> **Task data**
=======
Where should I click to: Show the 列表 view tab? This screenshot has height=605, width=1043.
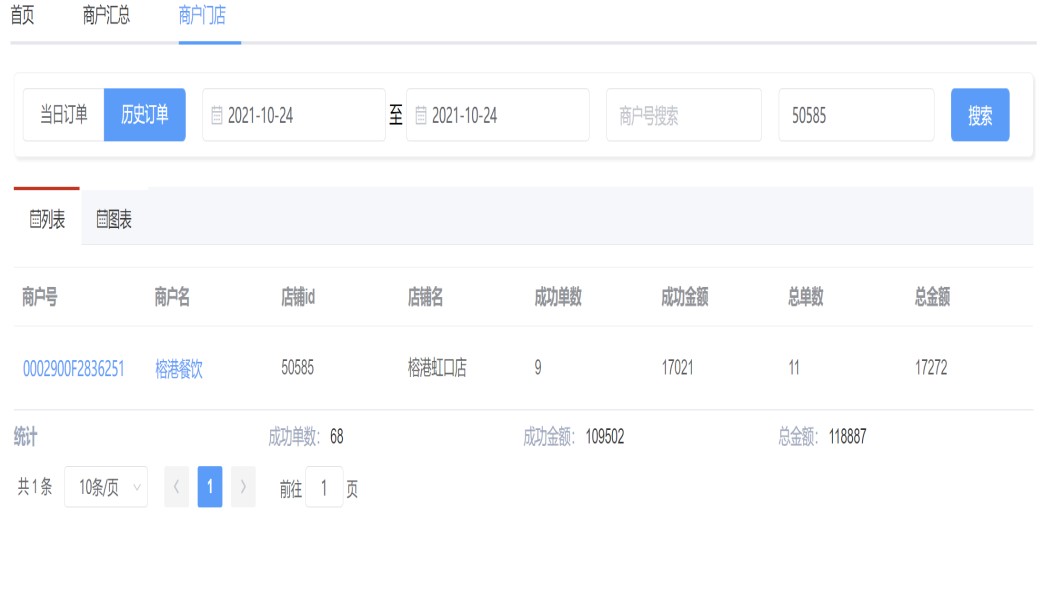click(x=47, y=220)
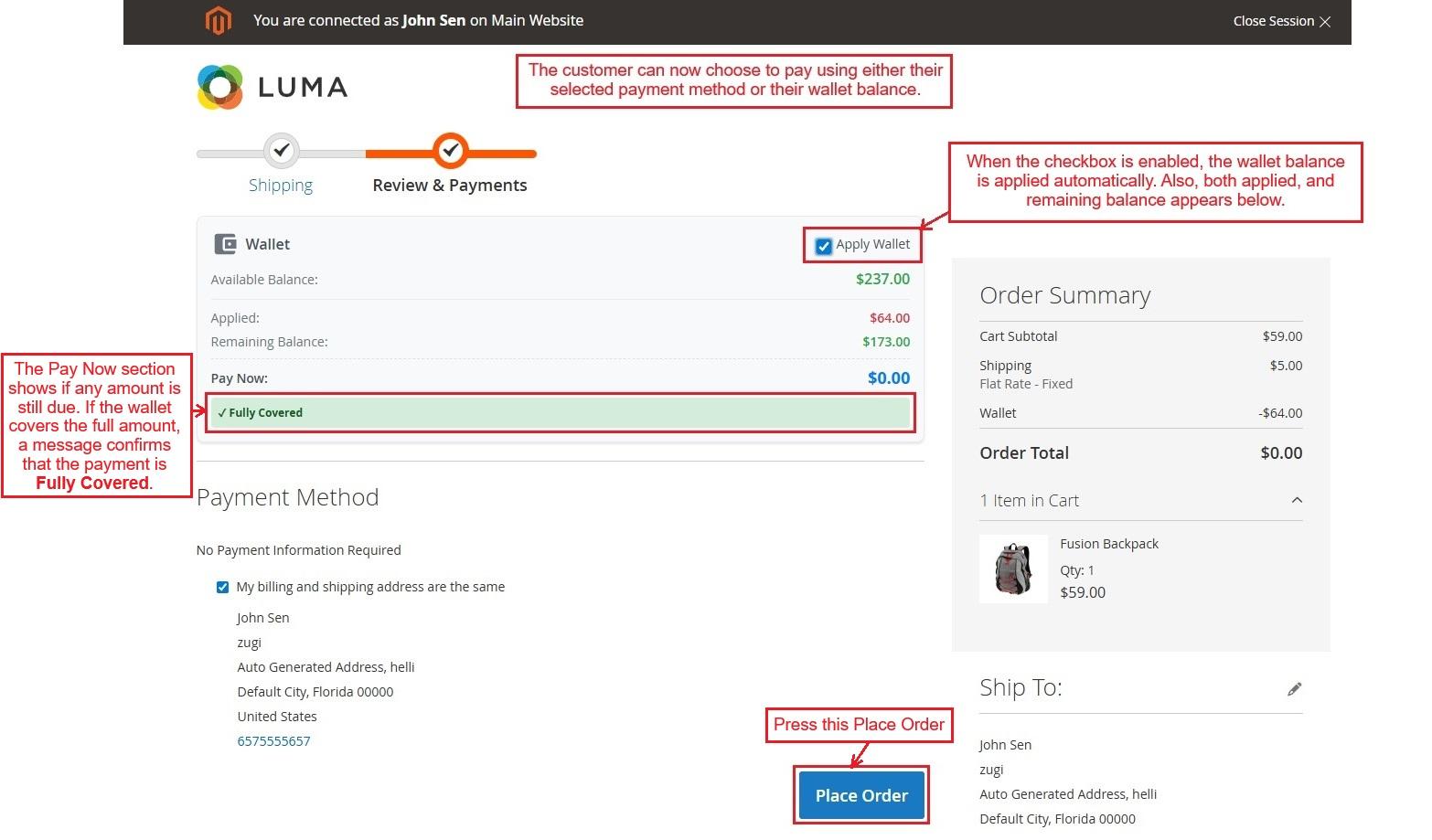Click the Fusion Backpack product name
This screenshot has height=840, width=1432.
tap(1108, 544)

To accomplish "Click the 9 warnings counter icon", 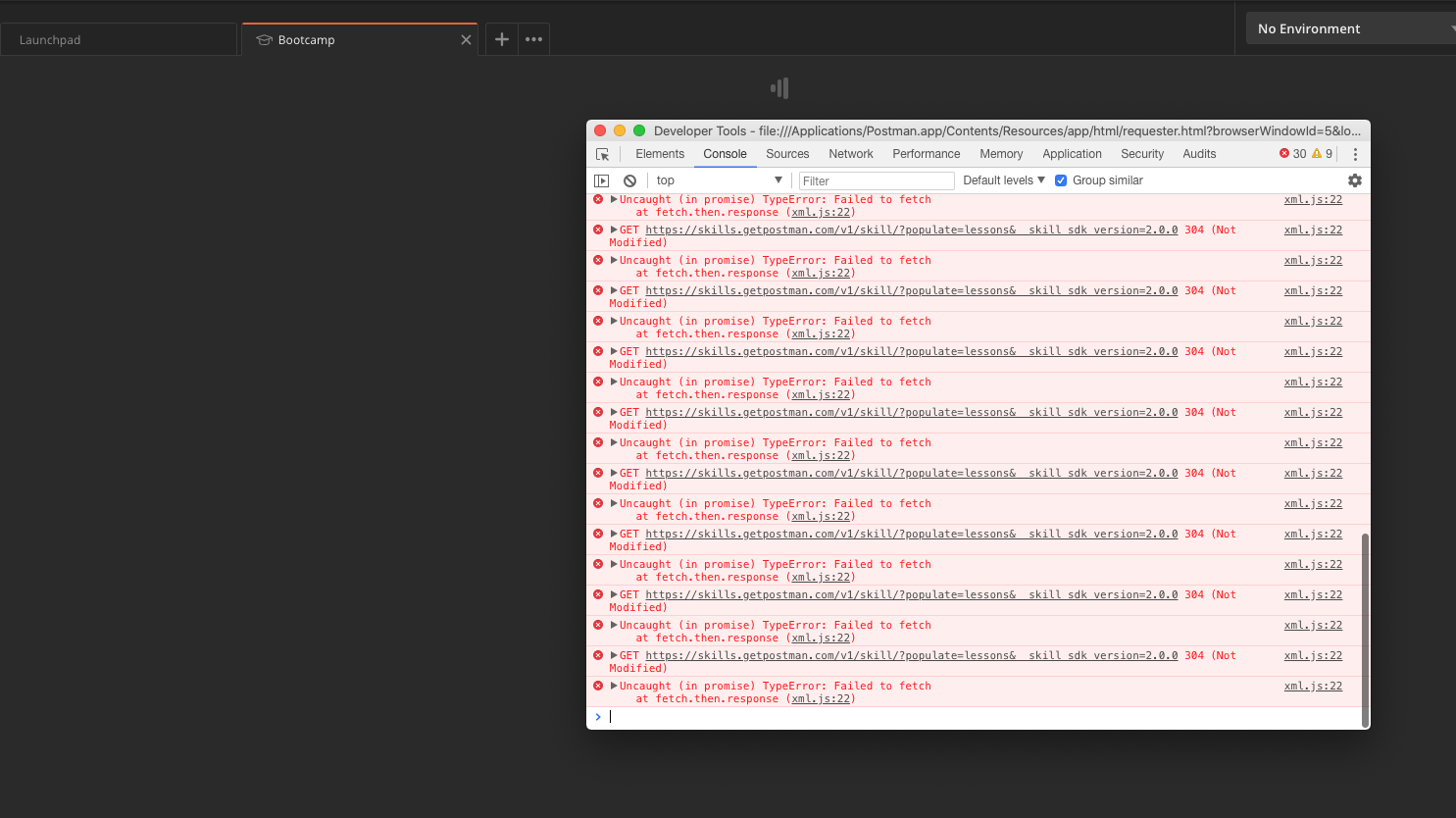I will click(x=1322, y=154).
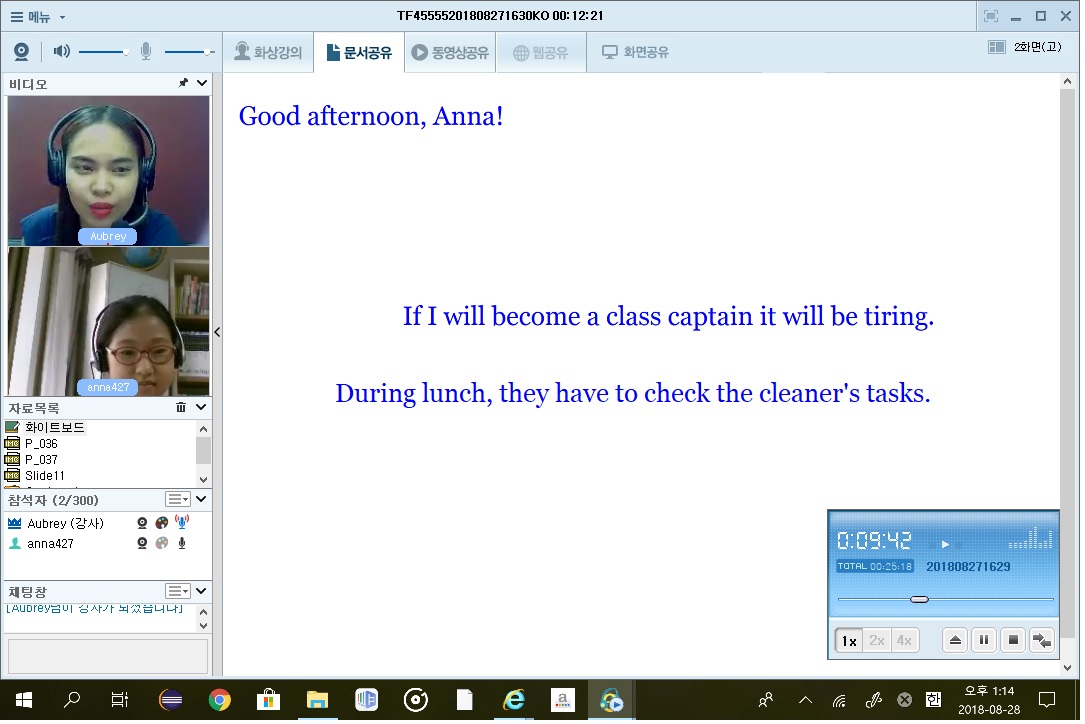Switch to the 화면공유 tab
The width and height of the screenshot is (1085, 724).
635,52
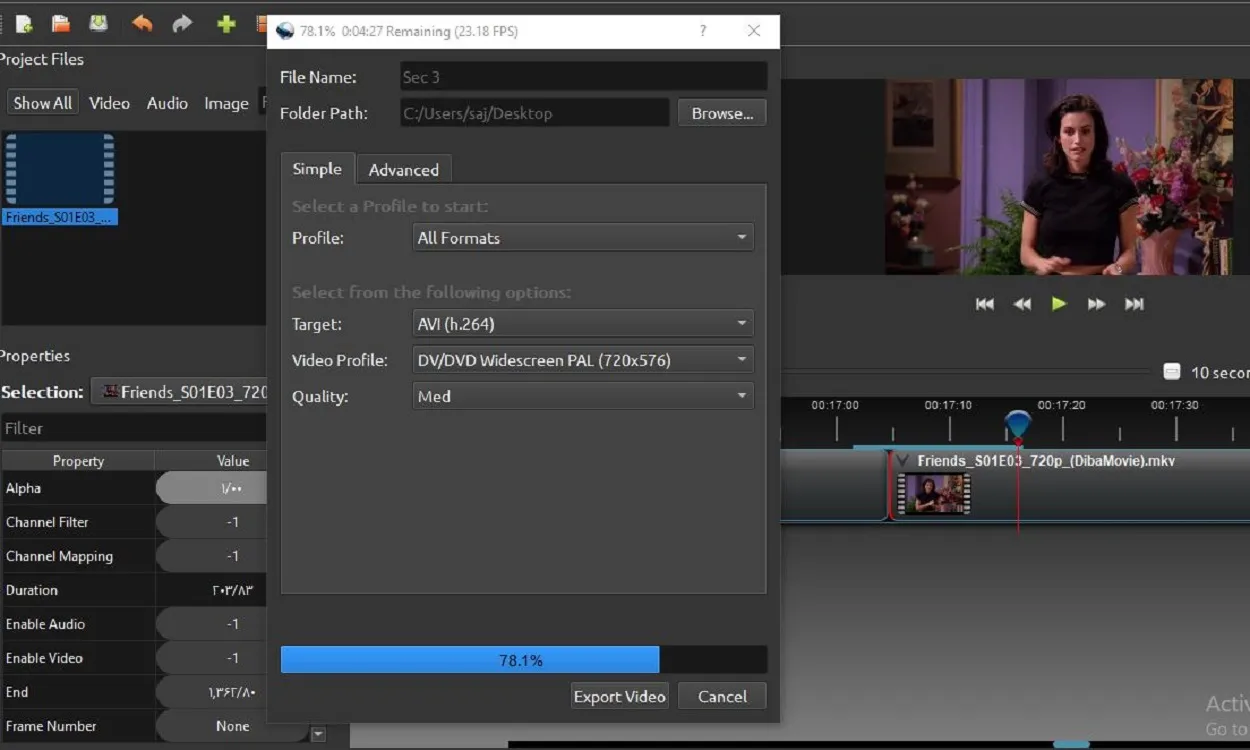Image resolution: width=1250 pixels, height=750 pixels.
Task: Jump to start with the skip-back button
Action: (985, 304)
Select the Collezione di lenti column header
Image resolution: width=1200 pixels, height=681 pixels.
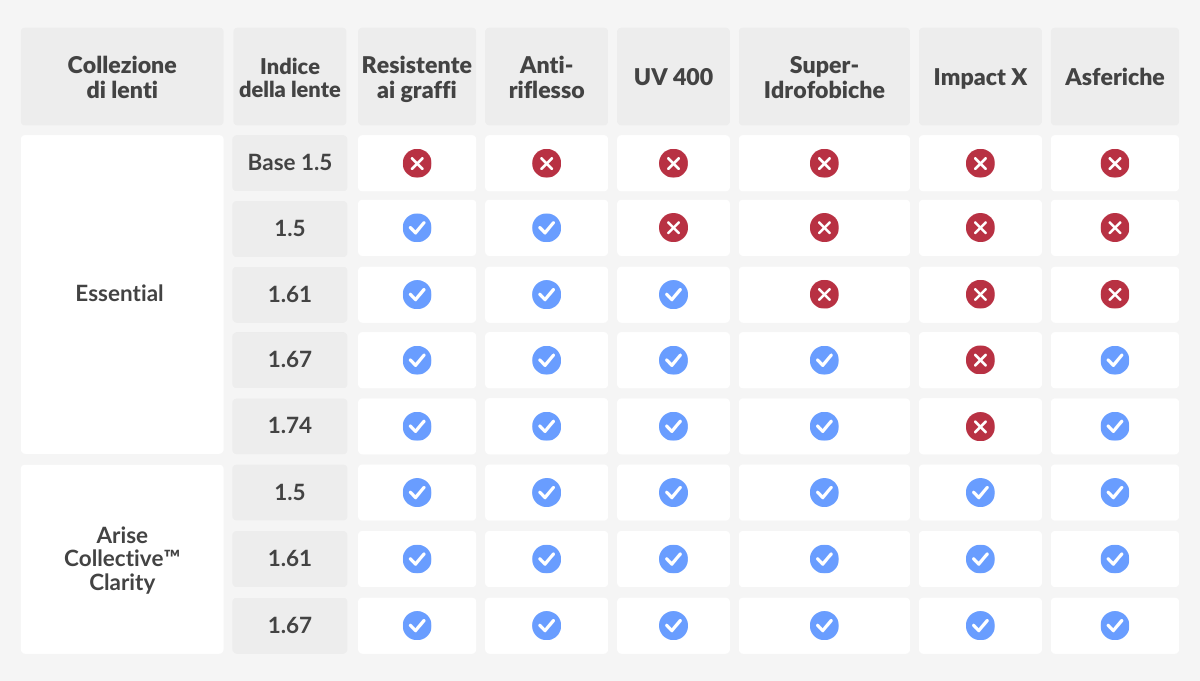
=======
Leaving the pictures aside, copy exactly and only the lines from the one holding "Select the Collezione di lenti column header" through the final line of the data, both ends kept.

Select the Collezione di lenti column header
Image resolution: width=1200 pixels, height=681 pixels.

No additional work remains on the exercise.